Self-Correction Loop: If the initial context isn't good enough, the agent smartly rephrases the query and tries searching again – a built-in retry mechanism for better results.
Grounded Generation: Finally, using the validated context, the agent generates a clear answer. If no relevant context is found even after the retry, it informs the user gracefully.

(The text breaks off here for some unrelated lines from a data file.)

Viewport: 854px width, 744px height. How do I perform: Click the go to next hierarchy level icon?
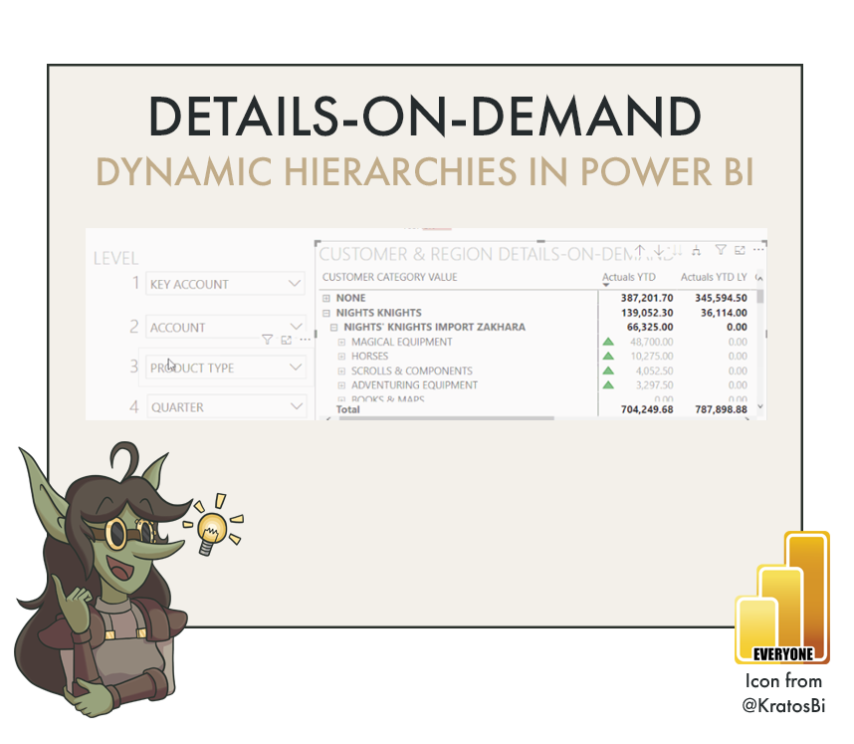click(697, 250)
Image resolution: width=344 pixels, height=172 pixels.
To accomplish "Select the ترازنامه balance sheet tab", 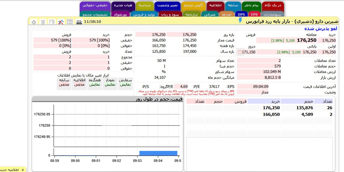I will [191, 14].
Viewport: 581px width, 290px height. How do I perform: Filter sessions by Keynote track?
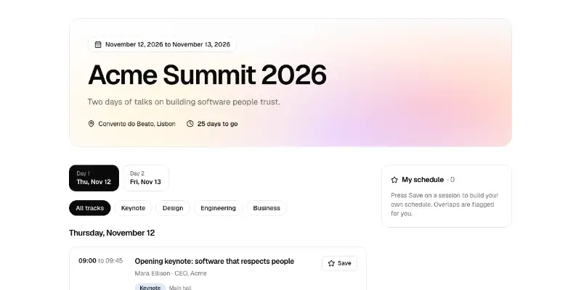click(x=133, y=208)
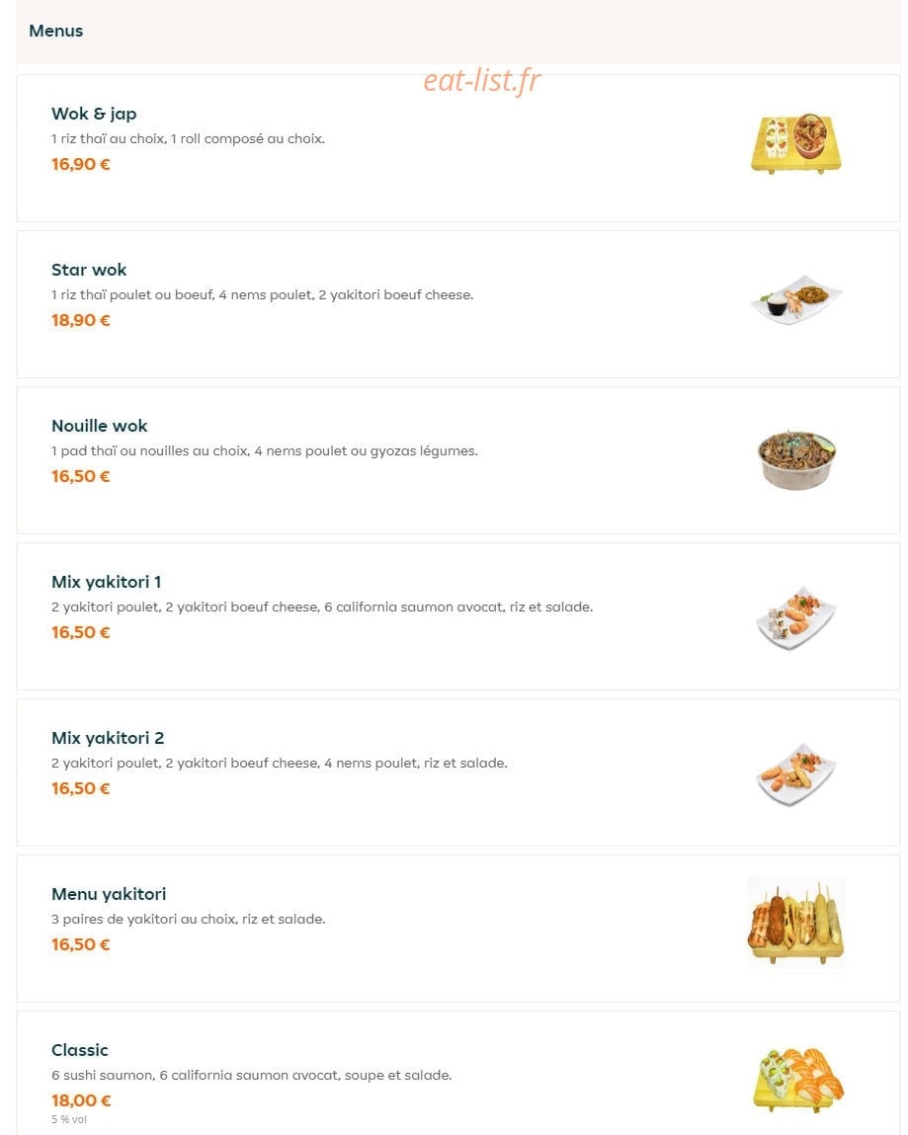View the Classic sushi platter photo
Image resolution: width=908 pixels, height=1135 pixels.
pyautogui.click(x=798, y=1080)
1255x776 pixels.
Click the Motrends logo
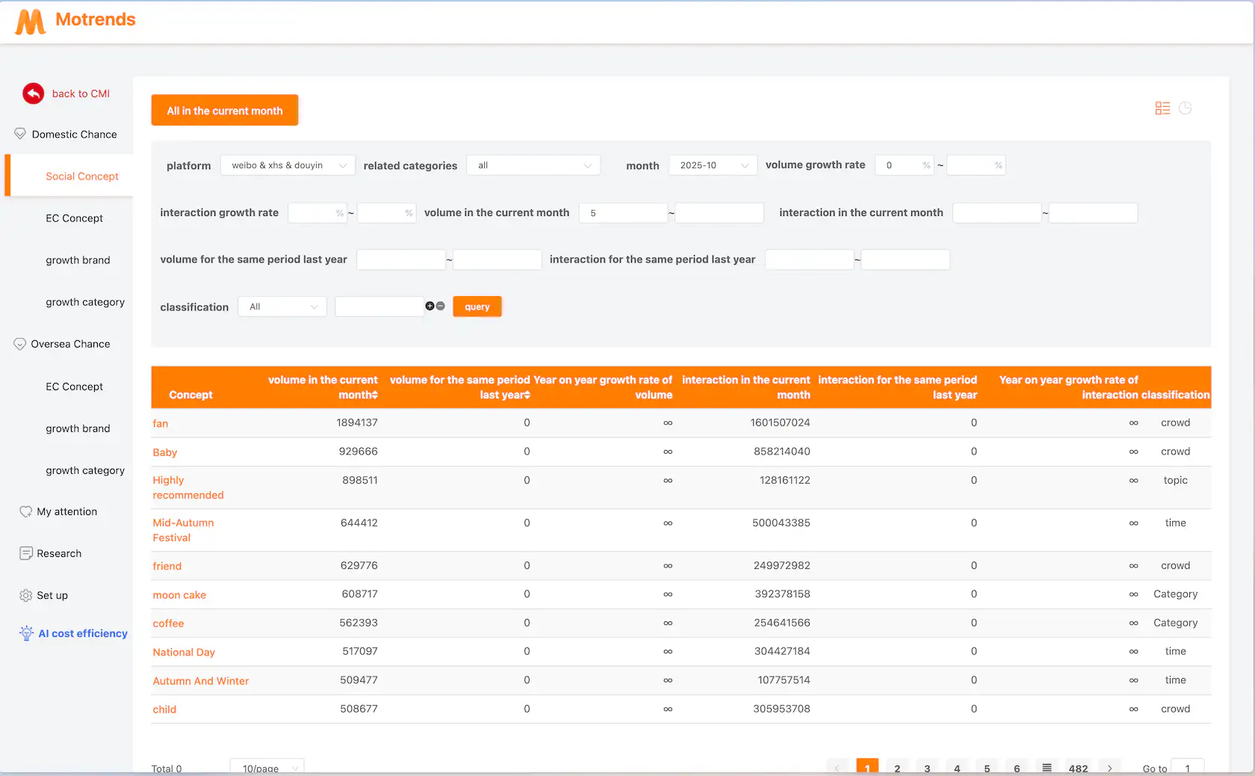(75, 20)
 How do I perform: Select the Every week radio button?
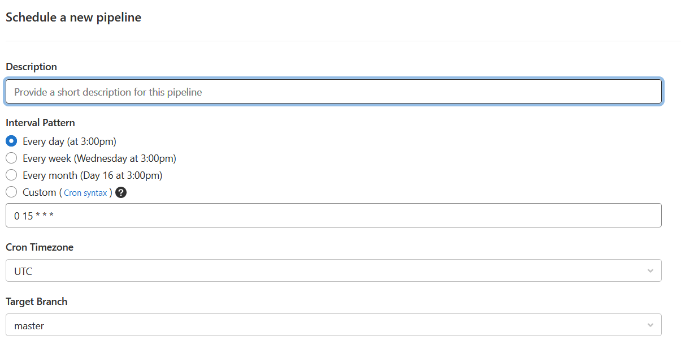11,158
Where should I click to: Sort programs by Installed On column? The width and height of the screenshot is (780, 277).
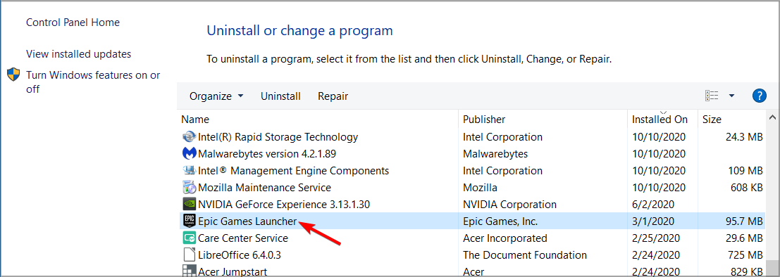coord(660,119)
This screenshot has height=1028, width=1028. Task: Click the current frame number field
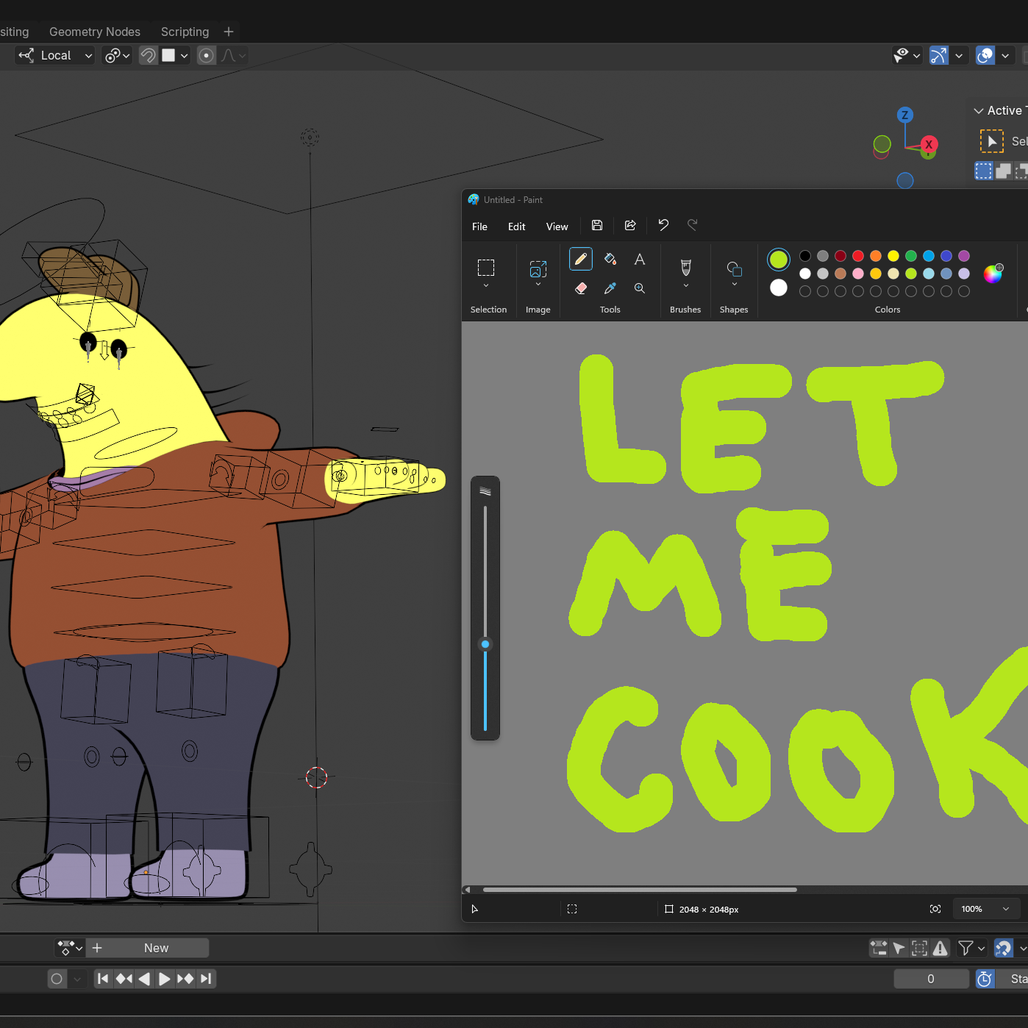[x=931, y=979]
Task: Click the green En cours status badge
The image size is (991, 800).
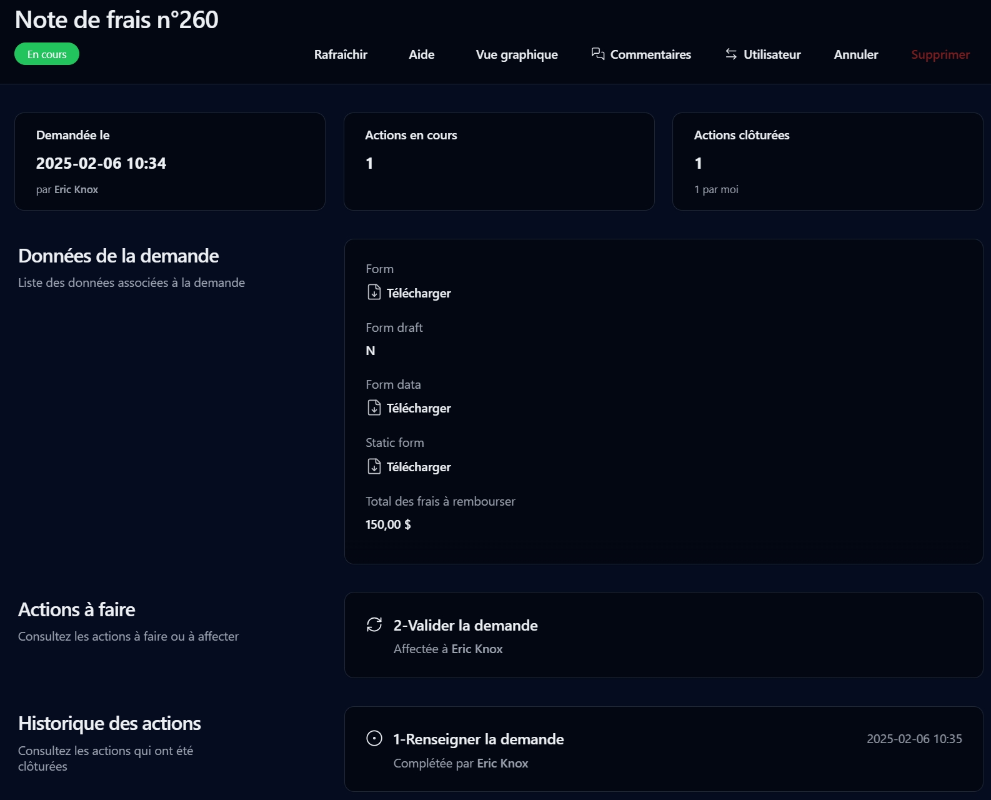Action: 47,54
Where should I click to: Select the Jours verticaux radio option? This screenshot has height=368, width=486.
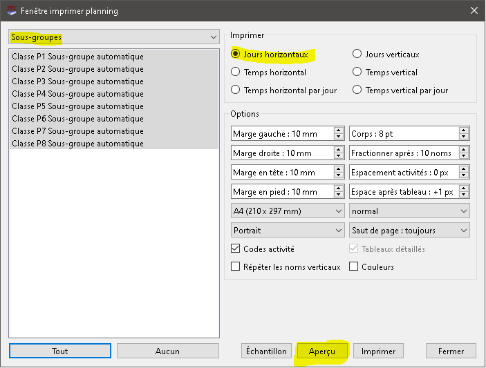click(x=357, y=54)
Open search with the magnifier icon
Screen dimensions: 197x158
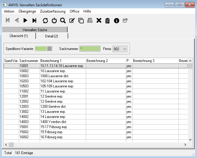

This graph-based approach allows the agent to dynamically decide its path, evaluate its own findings, and even self-correct, leading to more accurate and relevant answers.

Workflow Diagram

The following diagram visualizes the agent's workflow:

Setup

Clone the repository:

git clone <your-repository-url>
cd RAG_BOT

Create a virtual environment:

python -m venv venv
source venv/bin/activate  # On Windows use `venv\Scripts\activate`

Install dependencies:
```
pip install -r requirements.txt
```

Configure Environment Variables: Create a .env file in the project root directory and add the following variables:

# Telegram
TELEGRAM_BOT_TOKEN="YOUR_TELEGRAM_BOT_TOKEN"
WEBHOOK_URL="YOUR_PUBLIC_HTTPS_URL_FOR_WEBHOOK" # e.g., from ngrok or your deployment

# Google Gemini
GEMINI_API_KEY="YOUR_GOOGLE_API_KEY"

# Paths (adjust if needed)
VECTOR_STORE_PATH="./chroma_db" # Default path for ChromaDB

# Agent/Model Config (adjust defaults in config.py or override here)
# LLM_MODEL_NAME="gemini-1.5-flash-latest" # Or another compatible Gemini model
# EMBEDDING_MODEL_NAME="all-MiniLM-L6-v2"
# TEMPERATURE=0.1
# K=10 # Number of documents to retrieve
# SEARCH_TYPE="similarity" # Or "mmr"
# SEMANTIC_CHUNKING=True # Or False
# MAX_CONVERSATION_HISTORY=10
# PORT=5000 # Port for Flask app

Replace placeholders with your actual credentials and desired settings.
Ensure the WEBHOOK_URL is a publicly accessible HTTPS URL pointing to where your Flask app will run. Tools like ngrok can be useful for local development.

Usage

Start the Bot: Run the Flask application:
```
python bot.py
```
This will start the Flask server and set up the Telegram webhook.
Interact with the Bot on Telegram:
- Find your bot on Telegram.
- Send /start to initiate interaction.
- Send /help to see available commands.
- Upload PDFs: Send PDF documents directly to the chat to have them indexed.
- Query Documents:
  - Use the /query command: /query What is the essence of the Murli?
  - Query with a date filter: /query Summarize the main points date:1969-01-18
  - Send a general message: What were the main points about soul consciousness on 1969-01-23? (The agent will attempt retrieval).
- General Questions: Ask general knowledge questions (e.g., "What is the capital of France?"). The agent should answer directly without using the retrieval tool.

Running Tests

Navigate to the project root directory and run the integration tests using unittest:

python -m unittest discover -s RAG_BOT/tests/integration -p 'test_*.py'

Contributing

Contributions are welcome! Feel free to open issues or submit pull requests to improve the project.

License

This project is licensed under the MIT License. See the LICENSE file for details.

Acknowledgments

LangChain for orchestration and LLM integration.
ChromaDB for vector database support.
LangGraph for graph-based workflow management.